“Chronology, the time which changes things, makes them grow older, wears them out, and manages to dispose of them, chronologically, forever. Thank God there is kairos too: again the Greeks were wiser than we are. They had two words for time: chronos and kairos. Kairos is not measurable. Kairos is ontological. In kairos we are, we are fully in isness, not negatively, as Sartre saw the isness of the oak tree, but fully, wholly, positively. Kairos can sometimes enter, penetrate, break through chronos: the child at play, the painter at his easel, Serkin playing the Appassionata are in kairos.
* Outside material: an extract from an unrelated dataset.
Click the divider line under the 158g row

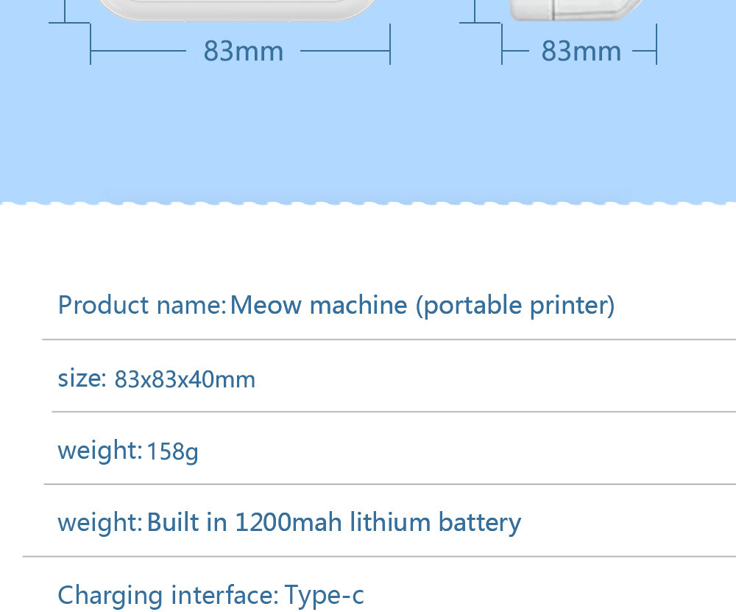click(x=390, y=484)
The saint in prayer, friends around the dinner table, the mother reaching out her arms for her newborn baby are in kairos.” - Madeleine L’Engle
Kairos, the poetic and embodied experience of time, is what I attempt to capture in this new body of work. Drawing, in time, has become for me a ritual of slowing down, demanding an awareness of seeing the now, a holding in the present. These resulting artworks are a shadowland, a layered cartographic record of the collision of chronos and kairos, reminding me of all that I can see and all that I cannot.
These works are investigations of the path of light and resulting shadows through everyday glass objects. This experience of working with the movement of light over time has slowly become a confrontation with the sublime; I’ve become increasingly aware of the ineffability of recording these moments and of archiving ordinary time.